18 4,12,20 * * 1-5 /somewhere/something

This runs well, and is forgotten, until a new business requirement that in addition to the weekdays, the job not run on the first day of the month. The logical solution indicates that the day of month should simply be added:

18 4,12,20 1 * 1-5 $HOME/bin/do_something

Except that for whatever reason, cron treats day-of-month and day-of-week, if both are not *, as a logical OR, instead of the AND used everywhere else. This is documented in crontab(5), though is easily overlooked or forgotten.

Mitigation

User education can help mitigate this issue, though as it crops up so infrequently, a new hire could easily reintroduce the problem. A development environment will likely not catch the issue, as business realities will unlikely allow for a month or two of testing prior to deployment, and even if tested, someone would have to note that the job was unexpectedly running when it should not be. This cron feature defies expectations built up by the AND used between every other field, making a tester unlikely to be suspicious of the day-of-month and day-of-week field both being set.

A cron simulator would be interesting: for a given date range and cron jobs, it would emit what jobs run when. This ideally would be built-in to the cron, and not emulated (perhaps imperfectly) by a third-party program. Someone would still need to make predictions on how many runs are expected, and investigate why a job is running more often than expected.

Another solution is to keep the cron schedule deliberately simple, perhaps running every hour of every day. Then, code inside the specific job would check the business logic to determine wether or not to run: what days are acceptable, what times are acceptable, whether any scheduled maintenance is ongoing, system and network load, the time since the last successful run, measures of the work that needs to be done, and so forth.

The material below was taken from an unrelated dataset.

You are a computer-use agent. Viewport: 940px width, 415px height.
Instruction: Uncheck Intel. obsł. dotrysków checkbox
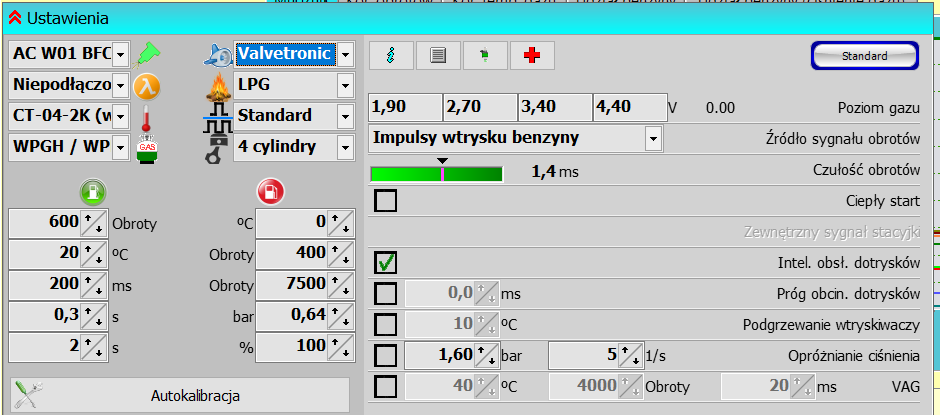pos(385,263)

As a simple workaround, use date math, either on the crontab entry, or at the top of the script, to restrict runs as necessary. Note: cron may treat % specially, using that character for a newline expansion. This is the same character used by typical date(1) and more specifically strftime(3) calls typically used to determine the day-of-week or day-of-month in shell scripts.

Daylight Saving Time

Job scheduling may run afoul the biannual Daylight Saving Time wobbles. This is a concern for cron, as jobs may be run twice, or not at all, depending on when they are run, and which direction the time is wobbling. As an example, a company I once worked for ran a critical billing job at 02:30 on Sunday. This did not run as 02:00 jumped to 03:00 in April, resulting in a high severity incident and messy cleanup, as other subsequent processes assumed the billing cycle had run.

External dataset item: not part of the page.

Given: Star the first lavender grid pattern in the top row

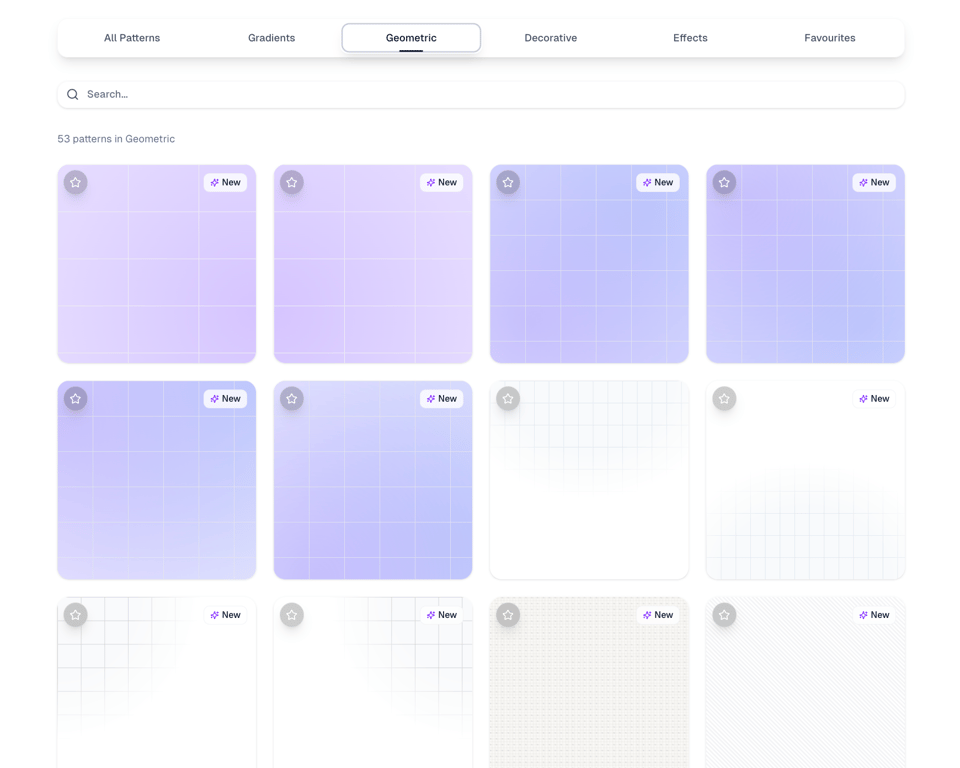Looking at the screenshot, I should click(76, 183).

If possible, run all systems and services in Coordinated Universal Time (UTC), and only make localtime(3) calls where necessary. Changing existing systems from a local time zone to UTC is not easy, and is usually best addressed when rolling out new systems and services. Unfortunately, many companies start out small, and pick the local time zone for their systems.

Note: if users set a custom TZ environment variable, services restarted may use the wrong time zone. Ensure that the service startup scripts set TZ=UTC, among other environment sanity checks. Also employ sudo -H … when restarting services, as this reduces the odds a user environment setting will be improperly inherited by the service.

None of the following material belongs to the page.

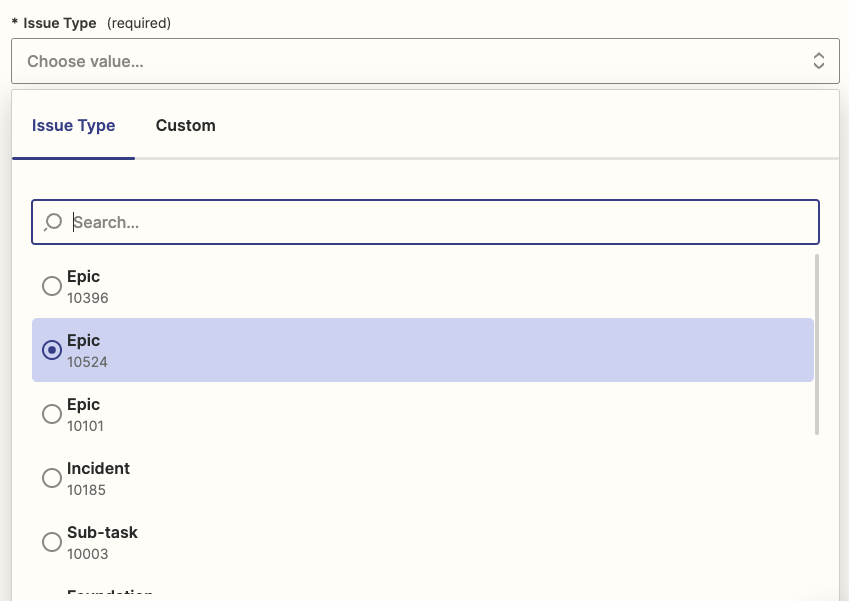Click the options list vertical scrollbar
The image size is (849, 601).
[817, 344]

If systems must run in a time zone that wobbles, audit the crontab schedules biannually for critical jobs that may not run Sunday between 02:00 and 03:00, or jobs that may run twice during 01:00, depending on which direction the time wobbles. This documentation has assumed United States time zones: other time zones or localities may or may not use different times or days to wobble the time, or Congress may change the rules yet again, resulting in even more problems.

Also, consider documenting the crontab file with leading comments that warn of the biannual timezone wobble:

# NOTE: This crontab runs on a system that uses a local timezone. Due to
# Daylight Saving Time, cron jobs on Sunday must not be scheduled
# between 01:00 and 03:00, unless measures are taken to ensure
# these jobs can handle running twice (during 1 AM) or not at all
# (during 2 AM), depending on how the timezone wobbles.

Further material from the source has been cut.